## Begin Input

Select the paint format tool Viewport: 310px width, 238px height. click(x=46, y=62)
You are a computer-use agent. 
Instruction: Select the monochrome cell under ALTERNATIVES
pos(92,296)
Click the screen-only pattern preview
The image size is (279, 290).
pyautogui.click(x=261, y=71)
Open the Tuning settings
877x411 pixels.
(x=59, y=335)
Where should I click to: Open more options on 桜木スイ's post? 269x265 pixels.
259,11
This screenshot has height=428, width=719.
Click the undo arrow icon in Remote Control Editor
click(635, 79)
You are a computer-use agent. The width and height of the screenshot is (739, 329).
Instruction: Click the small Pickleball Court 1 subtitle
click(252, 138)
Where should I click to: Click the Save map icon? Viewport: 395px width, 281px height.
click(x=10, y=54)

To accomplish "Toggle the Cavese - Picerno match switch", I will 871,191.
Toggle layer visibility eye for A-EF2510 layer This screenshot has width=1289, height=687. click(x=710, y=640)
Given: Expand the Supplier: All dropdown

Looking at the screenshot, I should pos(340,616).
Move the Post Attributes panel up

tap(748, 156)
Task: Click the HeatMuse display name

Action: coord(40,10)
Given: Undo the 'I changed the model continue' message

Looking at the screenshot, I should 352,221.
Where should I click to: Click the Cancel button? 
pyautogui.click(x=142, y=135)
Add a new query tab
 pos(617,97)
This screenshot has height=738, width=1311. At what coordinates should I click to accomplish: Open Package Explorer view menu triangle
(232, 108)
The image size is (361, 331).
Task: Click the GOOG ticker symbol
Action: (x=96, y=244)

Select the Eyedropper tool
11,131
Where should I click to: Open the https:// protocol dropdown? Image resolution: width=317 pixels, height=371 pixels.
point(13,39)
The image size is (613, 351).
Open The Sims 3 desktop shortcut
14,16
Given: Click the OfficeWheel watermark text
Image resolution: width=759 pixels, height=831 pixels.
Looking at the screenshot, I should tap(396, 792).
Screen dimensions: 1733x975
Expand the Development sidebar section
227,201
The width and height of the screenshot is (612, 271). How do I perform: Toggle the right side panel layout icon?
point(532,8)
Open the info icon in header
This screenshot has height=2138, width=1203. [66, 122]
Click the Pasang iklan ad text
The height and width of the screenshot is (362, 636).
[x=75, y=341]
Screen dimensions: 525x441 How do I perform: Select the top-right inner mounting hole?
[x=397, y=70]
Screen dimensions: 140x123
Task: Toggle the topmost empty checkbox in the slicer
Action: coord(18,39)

## End Input

▸ Problem
Copy all of the records above line for line, with no changes.

▸ Exercise answer
Select the paint format tool Viewport: 310px width, 238px height. click(x=46, y=62)
You are a computer-use agent. 
Instruction: Select the monochrome cell under ALTERNATIVES
pos(92,296)
Click the screen-only pattern preview
The image size is (279, 290).
pyautogui.click(x=261, y=71)
Open the Tuning settings
877x411 pixels.
(x=59, y=335)
Where should I click to: Open more options on 桜木スイ's post? 269x265 pixels.
259,11
This screenshot has height=428, width=719.
Click the undo arrow icon in Remote Control Editor
click(635, 79)
You are a computer-use agent. The width and height of the screenshot is (739, 329).
Instruction: Click the small Pickleball Court 1 subtitle
click(252, 138)
Where should I click to: Click the Save map icon? Viewport: 395px width, 281px height.
click(x=10, y=54)

To accomplish "Toggle the Cavese - Picerno match switch", I will 871,191.
Toggle layer visibility eye for A-EF2510 layer This screenshot has width=1289, height=687. click(x=710, y=640)
Given: Expand the Supplier: All dropdown

Looking at the screenshot, I should pos(340,616).
Move the Post Attributes panel up

tap(748, 156)
Task: Click the HeatMuse display name

Action: coord(40,10)
Given: Undo the 'I changed the model continue' message

Looking at the screenshot, I should 352,221.
Where should I click to: Click the Cancel button? 
pyautogui.click(x=142, y=135)
Add a new query tab
 pos(617,97)
This screenshot has height=738, width=1311. At what coordinates should I click to accomplish: Open Package Explorer view menu triangle
(232, 108)
The image size is (361, 331).
Task: Click the GOOG ticker symbol
Action: (x=96, y=244)

Select the Eyedropper tool
11,131
Where should I click to: Open the https:// protocol dropdown? Image resolution: width=317 pixels, height=371 pixels.
point(13,39)
The image size is (613, 351).
Open The Sims 3 desktop shortcut
14,16
Given: Click the OfficeWheel watermark text
Image resolution: width=759 pixels, height=831 pixels.
Looking at the screenshot, I should tap(396, 792).
Screen dimensions: 1733x975
Expand the Development sidebar section
227,201
The width and height of the screenshot is (612, 271). How do I perform: Toggle the right side panel layout icon?
point(532,8)
Open the info icon in header
This screenshot has height=2138, width=1203. [66, 122]
Click the Pasang iklan ad text
The height and width of the screenshot is (362, 636).
[x=75, y=341]
Screen dimensions: 525x441 How do I perform: Select the top-right inner mounting hole?
[x=397, y=70]
Screen dimensions: 140x123
Task: Toggle the topmost empty checkbox in the slicer
Action: coord(18,39)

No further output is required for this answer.